TV

The Hidden Parent Theory Behind Bridgerton’s Most Painful Romances

The Hidden Parent Theory Behind Bridgerton’s Most Painful Romances
Image credit: Legion-Media

Bridgerton’s romances glitter, but every jewel is set in grief—and it all traces back to Lady Violet Bridgerton. After Edmund’s sudden death left Violet, played by Ruth Gemmell, pregnant and mourning, her story became the show’s blueprint for love: rapture shadowed by fear and sacrifice.

I love that Bridgerton sells itself as a swoony romance but keeps slipping in a gut punch. Every couple gets their happy ending with a bruise on it. That tone doesn’t come out of nowhere. It starts with one person: Lady Violet Bridgerton.

Violet is the show’s love playbook

Violet (Ruth Gemmell) loses her husband, Edmund Bridgerton, in a sudden accident while she’s pregnant with their youngest. That is the earthquake that cracks the ground under every love story in this world. From there, Violet raises eight kids to believe love is worth the cost. A true love match breeds respect, and that respect is worth the freedom it gives you. But she also knows the bill always comes due. Love is soft. Loss is permanent. Both are true at once.

Even the names are doing some heavy lifting. Violet, a flower tied to devotion and mourning. Edmund, a name associated with protection and sacrifice. Yes, it’s on-the-nose. Also yes, it works. Together, they set the show’s emotional baseline: romance here is gorgeous, and it hurts.

How that philosophy shows up in every season

Violet is more than the matriarch; she’s the quiet engine. Every Bridgerton kid plays out her thesis in their own way: Anthony, Benedict, Colin, Daphne, Eloise, Francesca, Gregory, and Hyacinth all get pushed toward love that asks something hard of them. Violet rarely meddles. She just sees the truth before they do and waits them out. A small example: she nudges Colin toward Penelope, then fades into the background as he actually crosses that ballroom. That’s her superpower — guiding without forcing.
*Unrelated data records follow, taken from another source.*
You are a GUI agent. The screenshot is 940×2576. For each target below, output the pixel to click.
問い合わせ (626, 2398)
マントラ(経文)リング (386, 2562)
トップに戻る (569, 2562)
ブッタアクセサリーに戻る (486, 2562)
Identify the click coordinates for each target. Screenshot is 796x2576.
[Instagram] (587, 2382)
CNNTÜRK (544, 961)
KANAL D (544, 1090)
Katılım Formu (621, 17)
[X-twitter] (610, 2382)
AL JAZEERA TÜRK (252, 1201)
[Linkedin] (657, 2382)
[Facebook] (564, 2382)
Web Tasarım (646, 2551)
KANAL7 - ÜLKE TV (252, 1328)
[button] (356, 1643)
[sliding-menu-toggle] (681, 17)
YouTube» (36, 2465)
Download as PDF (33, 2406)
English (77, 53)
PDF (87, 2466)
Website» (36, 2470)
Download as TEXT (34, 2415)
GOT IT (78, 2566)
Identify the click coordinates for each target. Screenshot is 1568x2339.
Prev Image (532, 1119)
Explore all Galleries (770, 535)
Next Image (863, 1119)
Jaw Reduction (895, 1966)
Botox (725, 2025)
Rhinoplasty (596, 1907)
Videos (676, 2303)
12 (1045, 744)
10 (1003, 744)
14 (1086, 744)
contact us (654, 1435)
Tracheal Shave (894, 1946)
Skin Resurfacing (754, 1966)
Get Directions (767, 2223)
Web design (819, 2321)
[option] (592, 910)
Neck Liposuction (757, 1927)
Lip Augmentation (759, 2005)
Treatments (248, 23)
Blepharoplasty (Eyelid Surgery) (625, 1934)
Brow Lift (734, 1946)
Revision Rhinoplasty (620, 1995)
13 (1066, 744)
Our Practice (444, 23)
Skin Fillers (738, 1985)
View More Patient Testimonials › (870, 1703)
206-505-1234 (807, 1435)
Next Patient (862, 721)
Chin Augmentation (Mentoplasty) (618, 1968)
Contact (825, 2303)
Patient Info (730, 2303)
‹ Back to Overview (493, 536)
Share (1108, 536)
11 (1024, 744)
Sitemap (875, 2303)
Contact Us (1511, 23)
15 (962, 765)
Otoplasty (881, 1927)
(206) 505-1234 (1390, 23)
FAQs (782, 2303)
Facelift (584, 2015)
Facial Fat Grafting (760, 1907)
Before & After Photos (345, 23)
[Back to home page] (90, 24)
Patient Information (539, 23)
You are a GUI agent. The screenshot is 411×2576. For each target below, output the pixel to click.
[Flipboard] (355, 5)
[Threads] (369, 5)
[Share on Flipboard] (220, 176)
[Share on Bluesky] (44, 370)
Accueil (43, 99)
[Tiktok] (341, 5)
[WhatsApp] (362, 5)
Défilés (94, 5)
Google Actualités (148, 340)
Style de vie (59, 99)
So why not give Violet her own prequel?

Here’s the funny thing: Violet has never had a proper season centered on her. Her great love with Edmund lives in flashbacks, memories, and the grief stamped on the family. A prequel about Violet and Edmund — from friendship to marriage to that sudden loss — would connect all the dots the main show has been drawing around. Netflix already proved the format works with Queen Charlotte, which told a complete love story with an ending we already knew and still made it sing.

On the book side, Julia Quinn hasn’t written a dedicated Violet-and-Edmund novel, but there is a section called 'Violet in Bloom' in 'Bridgerton: Happily Ever After.' It’s not a full romance arc, but it gives a flavor. Season 3 also teases a later-in-life connection with Marcus Anderson — not a sweeping, whirlwind thing like Edmund — and it’s unclear if the show intends to chase that further.

Shonda keeps flirting with the idea

Shonda Rhimes has been asked about going back to Violet’s past more than once, and she keeps leaving the door cracked.

There’s no plan to explore anybody in particular. I was just doing this because I was so passionate about the subject... Although in writing, I got very interested in Violet’s story. So we’ll see.

I do have inklings of what another story could be, but I also don’t know. I just want it to be really good if we’re going to tell it.

If Netflix wants another sure thing, a Violet prequel feels like it could deepen the main series and stand on its own the way Queen Charlotte did.

Ruth Gemmell on playing Violet

Gemmell knows exactly how central Violet is to the machine, and she’s blunt about why the role matters to her.

It’s a real privilege to play Violet because I have all nine novels, and I know what kind of linchpin she is.

I have only ever played really shit mums or murderers, so it was quite nice to be someone of some merit for a change. I wish I was like Violet and nothing like her, other than the love for those children.

That last bit gets at the character’s core: she’s not perfect or omnipotent; she’s just brave enough to believe love is worth the fallout — and stubborn enough to let her kids figure it out themselves.

The bottom line

Bridgerton’s romances hurt because Violet taught her children that love worth having will demand something back. Give her the spotlight and you don’t just get a pretty prequel — you get the origin story for how every Bridgerton love story works.

  • Bridgerton is based on Julia Quinn’s novels and currently run by showrunner Jess Brownell.
  • Main cast includes Ruth Gemmell, Luke Thompson, Jonathan Bailey, Nicola Coughlan, Claudia Jessie, Golda Rosheuvel, and Luke Newton.
  • Scores at the moment: IMDb 7.4/10, Rotten Tomatoes 84%.
  • Seasons 1–3 are streaming now. Season 4 is set to premiere January 29, 2026 on Netflix (US).